Butler County, Kansas, built numerous stone bridges over the years, and most of the remaining ones are well known. As part of our in-depth newspaper research on the stone bridges of this county, we have found the locations of many other not-so-well-known bridges and culverts built of stone. While most of these other bridges mentioned in the newspapers have been replaced, we did find two culverts that still remain. We have added these culverts to our list of Butler County stone bridges, and have also updated the accompanying map accordingly.
The Section 9 Rosalia Culvert
As those who have read our series on the builders and locations of the bridges of Butler County may recall, in our list of the 1908–1918 Butler County–built bridges we originally mentioned a culvert in section 9 Rosalia Township built in 1915. At the time we did not know if this culvert existed or not, and stated as much, saying we were waiting further information. A recent visit to the area revealed that this 1915 culvert built by C. C. Jamison still remains on Cattlepen Road, and we have updated our information accordingly.

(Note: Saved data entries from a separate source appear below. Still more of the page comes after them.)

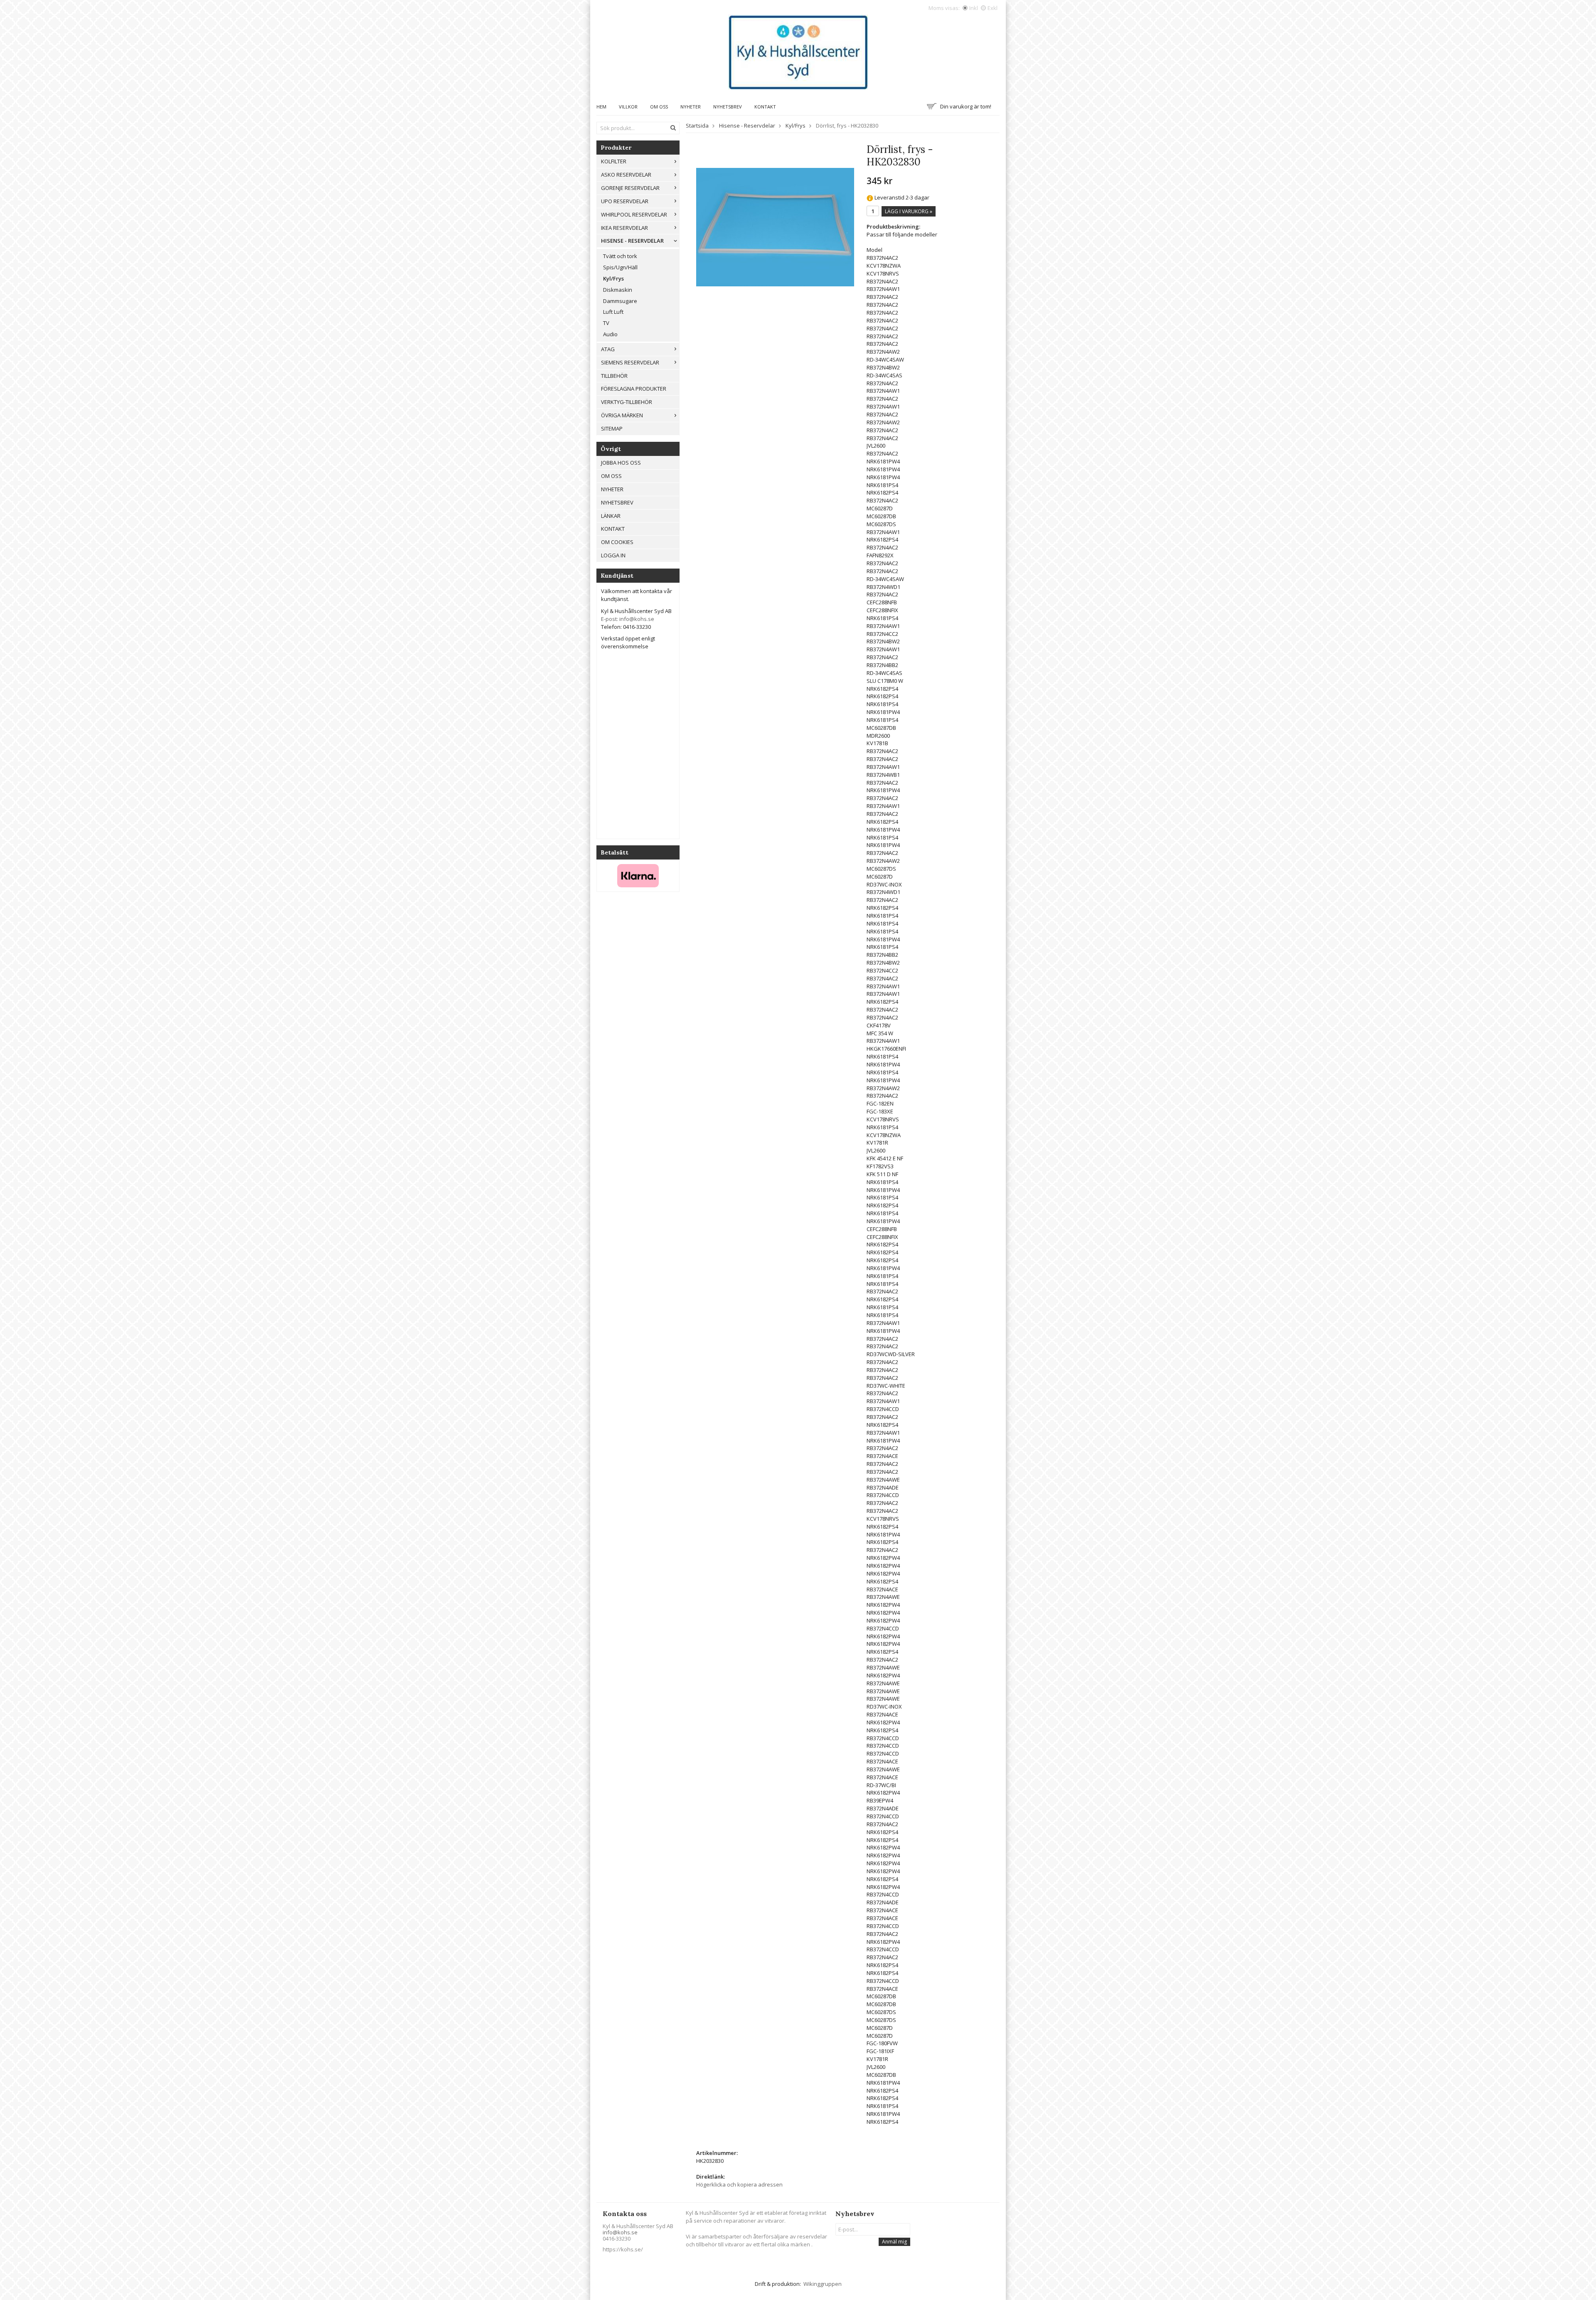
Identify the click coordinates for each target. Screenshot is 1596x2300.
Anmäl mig (894, 2241)
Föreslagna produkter (633, 388)
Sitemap (612, 428)
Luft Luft (613, 311)
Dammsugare (620, 301)
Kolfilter (613, 161)
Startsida (697, 125)
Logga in (613, 555)
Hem (601, 106)
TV (606, 323)
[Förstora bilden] (775, 226)
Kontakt (765, 106)
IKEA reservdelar (624, 227)
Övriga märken (622, 415)
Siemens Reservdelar (630, 362)
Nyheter (690, 106)
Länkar (611, 516)
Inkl (973, 8)
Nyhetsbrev (727, 106)
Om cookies (617, 542)
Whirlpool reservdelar (634, 214)
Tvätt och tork (620, 256)
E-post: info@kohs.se (627, 619)
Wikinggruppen (822, 2284)
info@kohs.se (620, 2232)
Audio (610, 334)
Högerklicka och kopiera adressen (739, 2184)
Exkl (993, 8)
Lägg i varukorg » (908, 211)
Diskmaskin (617, 289)
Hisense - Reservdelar (632, 240)
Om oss (659, 106)
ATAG (608, 349)
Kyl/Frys (613, 278)
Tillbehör (614, 375)
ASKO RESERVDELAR (626, 174)
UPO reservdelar (624, 201)
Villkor (628, 106)
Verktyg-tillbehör (626, 402)
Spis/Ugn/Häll (620, 267)
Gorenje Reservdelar (630, 188)
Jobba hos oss (621, 462)
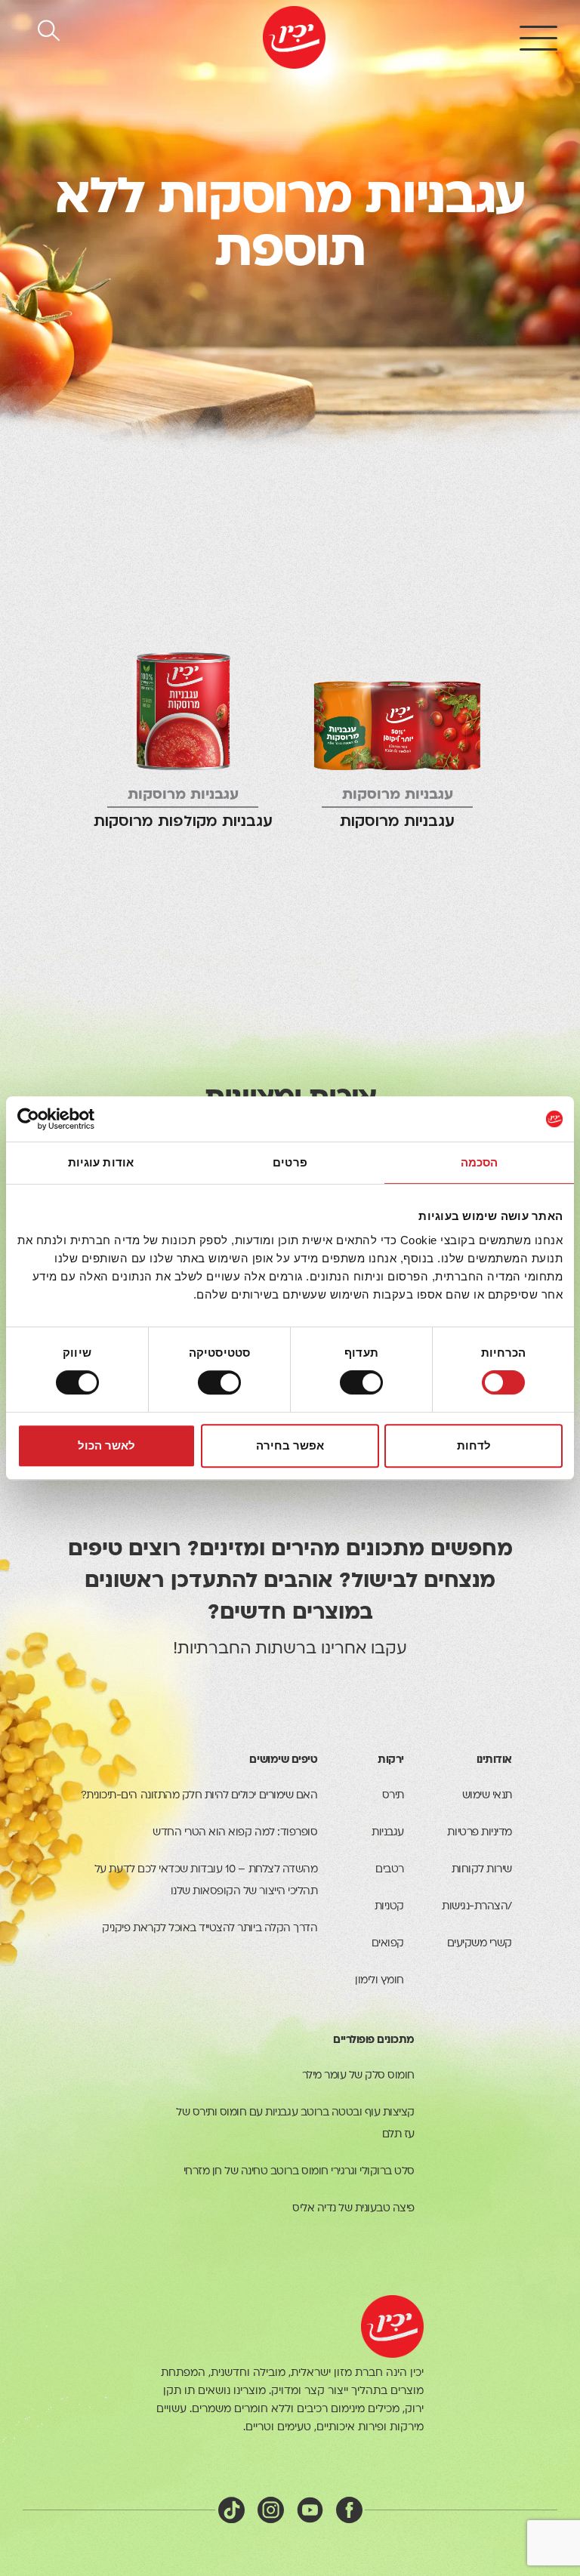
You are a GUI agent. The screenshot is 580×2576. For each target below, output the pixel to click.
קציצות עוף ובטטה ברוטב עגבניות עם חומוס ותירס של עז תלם (295, 2124)
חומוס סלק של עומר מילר (358, 2076)
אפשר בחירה (290, 1445)
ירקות (391, 1760)
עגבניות (388, 1833)
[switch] (365, 1382)
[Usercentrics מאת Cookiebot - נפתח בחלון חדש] (83, 1119)
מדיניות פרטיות (479, 1833)
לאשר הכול (106, 1445)
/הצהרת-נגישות (477, 1907)
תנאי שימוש (487, 1796)
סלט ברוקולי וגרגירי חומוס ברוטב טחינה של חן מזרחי (299, 2172)
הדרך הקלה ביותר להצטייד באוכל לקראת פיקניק (209, 1929)
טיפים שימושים (283, 1760)
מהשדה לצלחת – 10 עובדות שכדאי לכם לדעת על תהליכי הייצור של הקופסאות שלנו (205, 1881)
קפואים (388, 1944)
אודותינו (494, 1760)
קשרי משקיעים (479, 1944)
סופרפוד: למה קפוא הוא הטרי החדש (235, 1833)
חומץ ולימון (379, 1981)
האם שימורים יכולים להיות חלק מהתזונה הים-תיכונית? (199, 1796)
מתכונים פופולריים (374, 2040)
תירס (393, 1796)
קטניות (389, 1907)
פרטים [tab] (290, 1162)
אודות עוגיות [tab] (101, 1162)
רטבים (389, 1870)
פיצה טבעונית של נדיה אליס (353, 2209)
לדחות (474, 1445)
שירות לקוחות (482, 1870)
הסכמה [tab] (479, 1162)
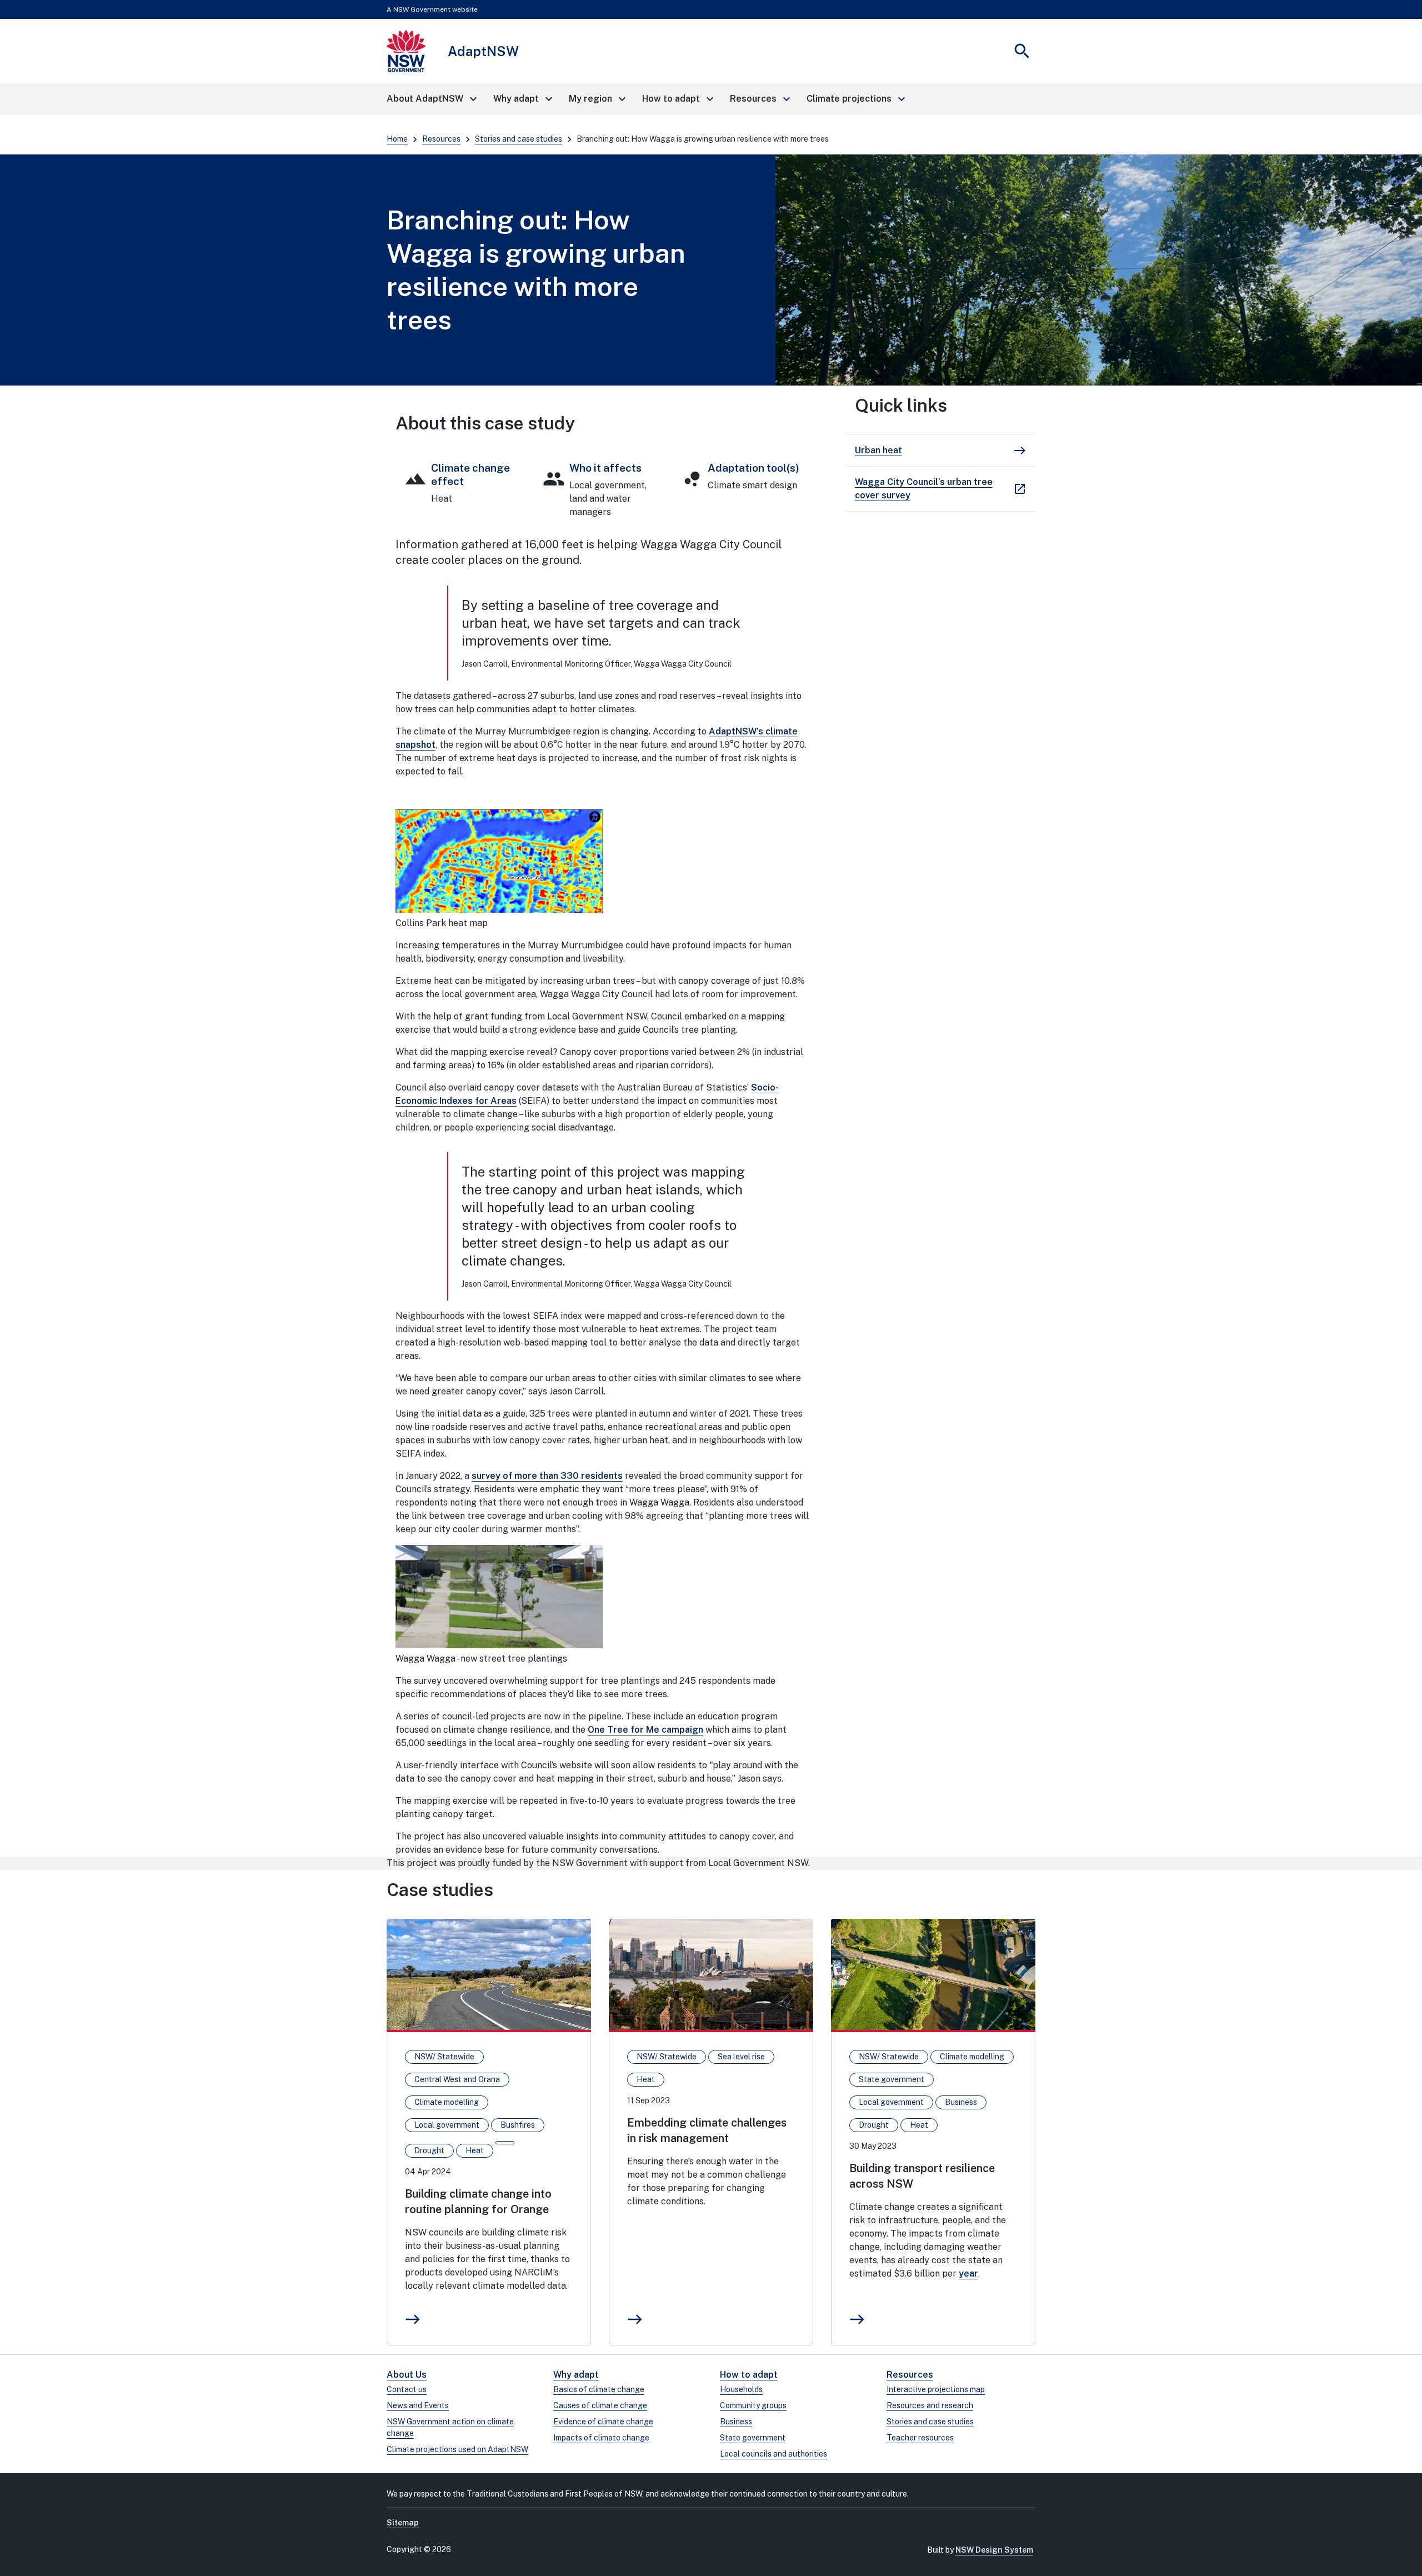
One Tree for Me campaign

Though rather battered over the years, the upstream face of this 10′-span culvert remains nearly unaltered.
Glencoe Township Culvert
On the same day we confirmed the existence of the Rosalia Township culvert, we also confirmed the existence of a culvert in Glencoe Township. Carrying SE 80th Street, this culvert is a classic township culvert from the heyday of stone culverts in Butler County. A little battered, especially on the upstream side, this culvert nonetheless is rather picturesque and quite interesting, and the downstream side still largely retains its original apperance.
The workmanship on this stone culvert is somewhat crude, but entirely practical. This rougher work is typical of a township-built stone culvert, and makes this small structure all the more intriguing. This is a rare example of an early township culvert in Butler County.